# New hizzy in the house....



## hotbody (Nov 24, 2004)

I'm new to the site...seems real cool...my boy, bkc, told me about it....he's my man....and dang, he does have a hot body....


----------



## SuperFlex (Nov 24, 2004)

hotbody said:
			
		

> I'm new to the site...seems real cool...my boy, bkc, told me about it....he's my man....and dang, he does have a hot body....


Working out with you keeps me that way...


----------



## hotbody (Nov 24, 2004)

bkc said:
			
		

> Working out with you keeps me that way...


I know....I can say that for sure....gives me a nice workout too...hmm


----------



## SuperFlex (Nov 24, 2004)

hotbody said:
			
		

> I know....I can say that for sure....gives me a nice workout too...hmm


We do what we can...


----------



## hotbody (Nov 24, 2004)

bkc said:
			
		

> We do what we can...


oh yeh...over and over and over again....
then repeat....


----------



## gwcaton (Nov 25, 2004)

Welcome to IM


----------



## King Silverback (Nov 25, 2004)

Welcome!!!


----------



## Arnold (Nov 25, 2004)

hotbody welcome to IM!


----------



## hotbody (Nov 25, 2004)

thanks guys...I appreciate the welcome....


----------



## SuperFlex (Nov 25, 2004)

hotbody said:
			
		

> thanks guys...I appreciate the welcome....

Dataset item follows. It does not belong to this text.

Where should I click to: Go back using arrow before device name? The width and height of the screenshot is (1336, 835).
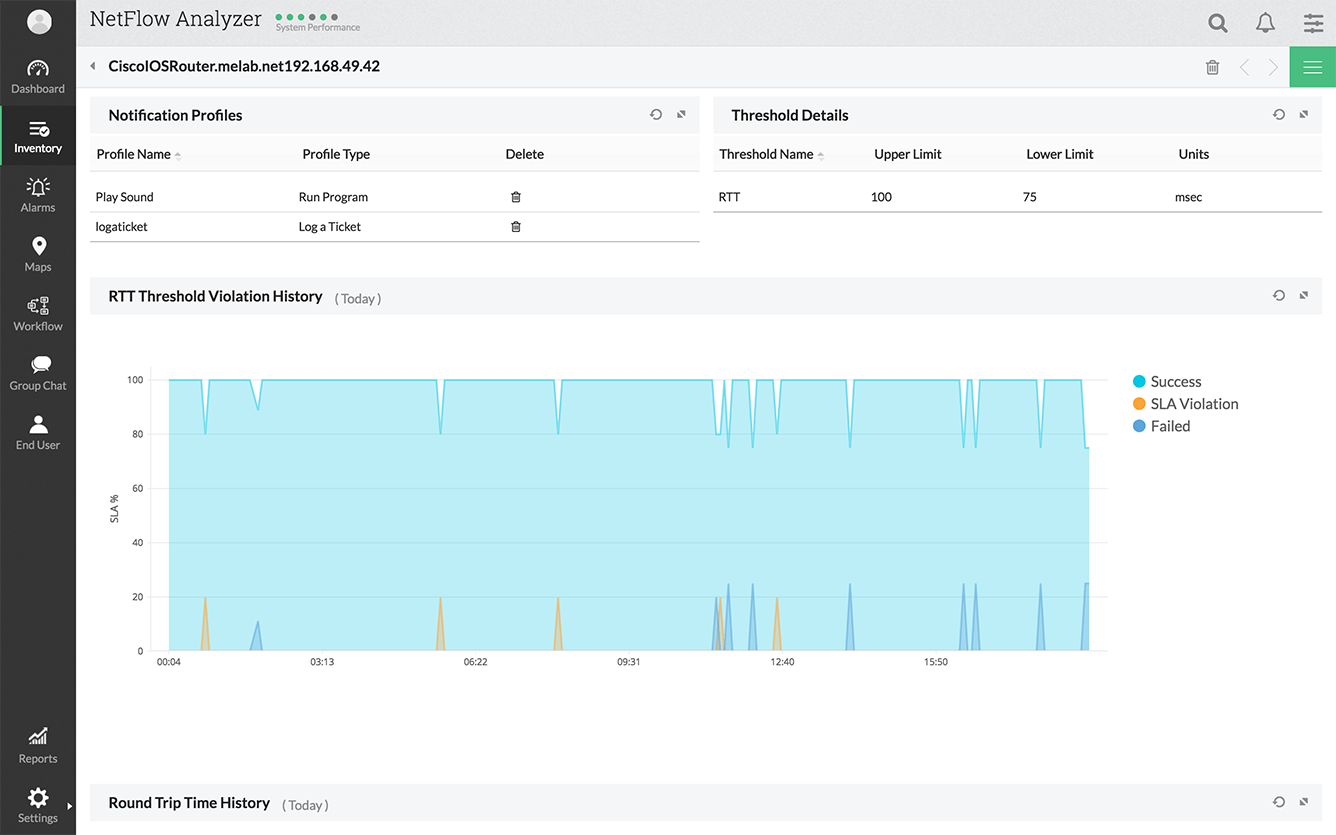pyautogui.click(x=93, y=67)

*I DON'T! LEAVE HER ALONE!!! *J/P. She's super hott!!!


----------



## hotbody (Nov 25, 2004)

bkc said:
			
		

> *I DON'T! LEAVE HER ALONE!!! *J/P. She's super hott!!!


It's ok bkc...you'll have me tonight....


----------



## SuperFlex (Nov 25, 2004)

hotbody said:
			
		

> It's ok bkc...you'll have me tonight....

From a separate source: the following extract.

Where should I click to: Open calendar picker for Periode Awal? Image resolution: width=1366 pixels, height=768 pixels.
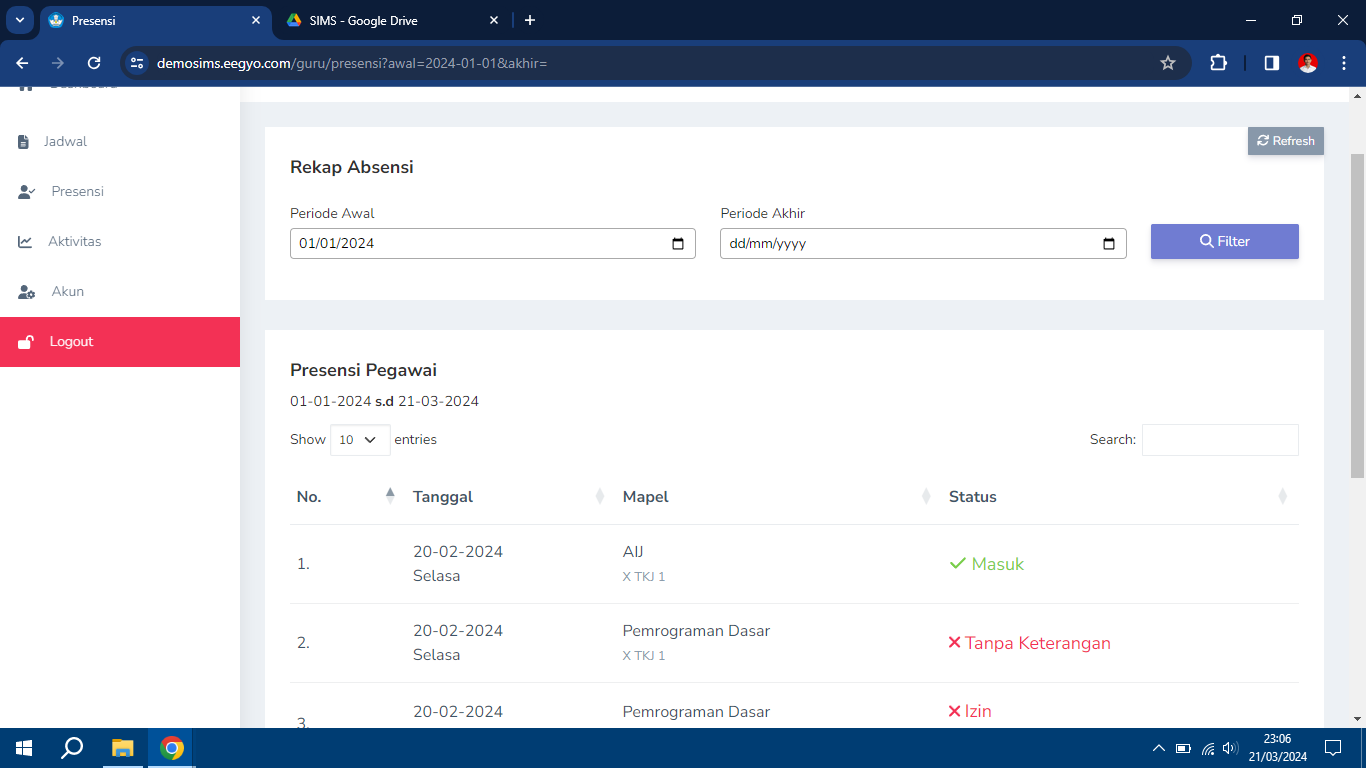[x=678, y=244]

I'll be over about 10:30. Later baby.


----------



## RoCk79 (Nov 29, 2004)

Is that you in your avi HotBody?


----------



## Pepper (Nov 29, 2004)

1. welcome to IM
2. you guys need to get a room 
3. post some photo's in your gallery so we determine whether bkc is telling the truth


----------



## SuperFlex (Nov 29, 2004)

Pepper said:
			
		

> 1. welcome to IM
> 2. you guys need to get a room
> 3. post some photo's in your gallery so we determine whether bkc is telling the truth


What in the world is that supposed to mean?.? Did SportTahoe pm you or what  No that's not her but she is ever bit as *HOTT *in my opinion. She's my girl and I've got nothing but good to say about her.  That is me in my avatar though! So find your own girl...


----------



## hotbody (Nov 29, 2004)

bkc said:
			
		

> What in the world is that supposed to mean?.? Did SportTahoe pm you or what No that's not her but she is ever bit as *HOTT *in my opinion. She's my girl and I've got nothing but good to say about her. That is me in my avatar though! So find your own girl...


can anyone guess who's bed I'll be in tonight????  ok...bkc..you ready for me tonight???  I have some new tricks...haha


----------



## SuperFlex (Nov 29, 2004)

hotbody said:
			
		

> can anyone guess who's bed I'll be in tonight???? ok...bkc..you ready for me tonight??? I have some new tricks...haha


 
Bring your whole bag cause you'll need them...


----------



## RoCk79 (Nov 30, 2004)

So lets see some pics?????  Is this another IM beauty???


----------



## SuperFlex (Nov 30, 2004)

RoCk79 said:
			
		

> So lets see some pics????? Is this another IM beauty???


You have no idea...


----------



## RoCk79 (Nov 30, 2004)

Interesting...Anywho, welcome to IM


----------



## simbh (Nov 30, 2004)

Still no proof


----------



## hotbody (Nov 30, 2004)

ok..ok...I'll get some proof...hahaha


----------



## RoCk79 (Dec 1, 2004)

Looking forward to the proof!!!!!!


----------



## SuperFlex (Dec 1, 2004)

RoCk79 said:
			
		

> Looking forward to the proof!!!!!!


Dude go visit a porn site or something... Surely there are ladies at your own gym.


----------



## RoCk79 (Dec 1, 2004)

Your right, what on earth was I thinking......


----------



## SuperFlex (Dec 1, 2004)

RoCk79 said:
			
		

> Your right, what on earth was I thinking......


 
HAHAHAHAHAHA....


----------